ACTIVITY ▸
Retype every entry below without altering anything.

SUPPLIED RECORDS ▸

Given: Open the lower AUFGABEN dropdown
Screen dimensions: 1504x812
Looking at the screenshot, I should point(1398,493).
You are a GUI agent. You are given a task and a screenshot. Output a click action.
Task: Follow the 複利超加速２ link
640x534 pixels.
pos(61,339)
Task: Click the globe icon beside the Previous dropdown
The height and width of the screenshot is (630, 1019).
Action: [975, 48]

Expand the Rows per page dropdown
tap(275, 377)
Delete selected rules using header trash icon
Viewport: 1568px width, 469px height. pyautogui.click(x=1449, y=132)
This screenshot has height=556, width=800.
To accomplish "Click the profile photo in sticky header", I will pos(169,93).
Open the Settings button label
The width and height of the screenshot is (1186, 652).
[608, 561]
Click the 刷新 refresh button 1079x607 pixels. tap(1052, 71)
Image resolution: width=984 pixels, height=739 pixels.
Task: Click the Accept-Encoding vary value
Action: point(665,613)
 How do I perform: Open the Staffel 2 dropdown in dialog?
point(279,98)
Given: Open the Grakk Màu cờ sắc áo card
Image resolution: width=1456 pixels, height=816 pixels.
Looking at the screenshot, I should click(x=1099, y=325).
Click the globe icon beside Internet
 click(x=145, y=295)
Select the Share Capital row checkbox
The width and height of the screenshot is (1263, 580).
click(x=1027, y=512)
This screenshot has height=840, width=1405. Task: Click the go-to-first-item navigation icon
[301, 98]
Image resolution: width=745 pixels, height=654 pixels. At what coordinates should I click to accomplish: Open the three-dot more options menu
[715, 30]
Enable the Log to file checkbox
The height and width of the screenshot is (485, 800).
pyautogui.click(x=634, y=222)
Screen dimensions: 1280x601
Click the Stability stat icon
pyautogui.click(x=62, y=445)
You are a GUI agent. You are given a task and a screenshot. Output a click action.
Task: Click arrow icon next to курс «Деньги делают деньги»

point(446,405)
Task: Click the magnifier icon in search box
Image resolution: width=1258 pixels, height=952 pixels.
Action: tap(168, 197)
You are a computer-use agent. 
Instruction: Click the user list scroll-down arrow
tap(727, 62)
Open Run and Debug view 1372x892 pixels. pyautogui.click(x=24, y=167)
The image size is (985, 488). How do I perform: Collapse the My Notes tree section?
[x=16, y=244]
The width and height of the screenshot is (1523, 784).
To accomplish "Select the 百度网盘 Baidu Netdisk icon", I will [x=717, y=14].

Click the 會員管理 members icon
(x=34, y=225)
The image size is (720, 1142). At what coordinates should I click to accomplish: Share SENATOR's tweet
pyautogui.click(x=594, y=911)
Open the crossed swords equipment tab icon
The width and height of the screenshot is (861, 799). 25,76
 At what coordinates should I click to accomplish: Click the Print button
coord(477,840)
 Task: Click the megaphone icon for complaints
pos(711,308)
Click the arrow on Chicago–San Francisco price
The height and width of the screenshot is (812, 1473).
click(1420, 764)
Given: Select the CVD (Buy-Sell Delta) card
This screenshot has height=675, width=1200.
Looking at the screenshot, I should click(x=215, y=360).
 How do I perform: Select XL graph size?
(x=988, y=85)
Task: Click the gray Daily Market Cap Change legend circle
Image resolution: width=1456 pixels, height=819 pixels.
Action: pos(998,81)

ANSWER FOR THIS EXERCISE ▸
Given: Open the lower AUFGABEN dropdown
Screen dimensions: 1504x812
Looking at the screenshot, I should point(1398,493).
You are a GUI agent. You are given a task and a screenshot. Output a click action.
Task: Follow the 複利超加速２ link
640x534 pixels.
pos(61,339)
Task: Click the globe icon beside the Previous dropdown
The height and width of the screenshot is (630, 1019).
Action: [975, 48]

Expand the Rows per page dropdown
tap(275, 377)
Delete selected rules using header trash icon
Viewport: 1568px width, 469px height. pyautogui.click(x=1449, y=132)
This screenshot has height=556, width=800.
To accomplish "Click the profile photo in sticky header", I will pos(169,93).
Open the Settings button label
The width and height of the screenshot is (1186, 652).
[608, 561]
Click the 刷新 refresh button 1079x607 pixels. tap(1052, 71)
Image resolution: width=984 pixels, height=739 pixels.
Task: Click the Accept-Encoding vary value
Action: point(665,613)
 How do I perform: Open the Staffel 2 dropdown in dialog?
point(279,98)
Given: Open the Grakk Màu cờ sắc áo card
Image resolution: width=1456 pixels, height=816 pixels.
Looking at the screenshot, I should click(x=1099, y=325).
Click the globe icon beside Internet
 click(x=145, y=295)
Select the Share Capital row checkbox
The width and height of the screenshot is (1263, 580).
click(x=1027, y=512)
This screenshot has height=840, width=1405. Task: Click the go-to-first-item navigation icon
[301, 98]
Image resolution: width=745 pixels, height=654 pixels. At what coordinates should I click to accomplish: Open the three-dot more options menu
[715, 30]
Enable the Log to file checkbox
The height and width of the screenshot is (485, 800).
pyautogui.click(x=634, y=222)
Screen dimensions: 1280x601
Click the Stability stat icon
pyautogui.click(x=62, y=445)
You are a GUI agent. You are given a task and a screenshot. Output a click action.
Task: Click arrow icon next to курс «Деньги делают деньги»

point(446,405)
Task: Click the magnifier icon in search box
Image resolution: width=1258 pixels, height=952 pixels.
Action: tap(168, 197)
You are a computer-use agent. 
Instruction: Click the user list scroll-down arrow
tap(727, 62)
Open Run and Debug view 1372x892 pixels. pyautogui.click(x=24, y=167)
The image size is (985, 488). How do I perform: Collapse the My Notes tree section?
[x=16, y=244]
The width and height of the screenshot is (1523, 784).
To accomplish "Select the 百度网盘 Baidu Netdisk icon", I will [x=717, y=14].

Click the 會員管理 members icon
(x=34, y=225)
The image size is (720, 1142). At what coordinates should I click to accomplish: Share SENATOR's tweet
pyautogui.click(x=594, y=911)
Open the crossed swords equipment tab icon
The width and height of the screenshot is (861, 799). 25,76
 At what coordinates should I click to accomplish: Click the Print button
coord(477,840)
 Task: Click the megaphone icon for complaints
pos(711,308)
Click the arrow on Chicago–San Francisco price
The height and width of the screenshot is (812, 1473).
click(1420, 764)
Given: Select the CVD (Buy-Sell Delta) card
This screenshot has height=675, width=1200.
Looking at the screenshot, I should click(x=215, y=360).
 How do I perform: Select XL graph size?
(x=988, y=85)
Task: Click the gray Daily Market Cap Change legend circle
Image resolution: width=1456 pixels, height=819 pixels.
Action: pos(998,81)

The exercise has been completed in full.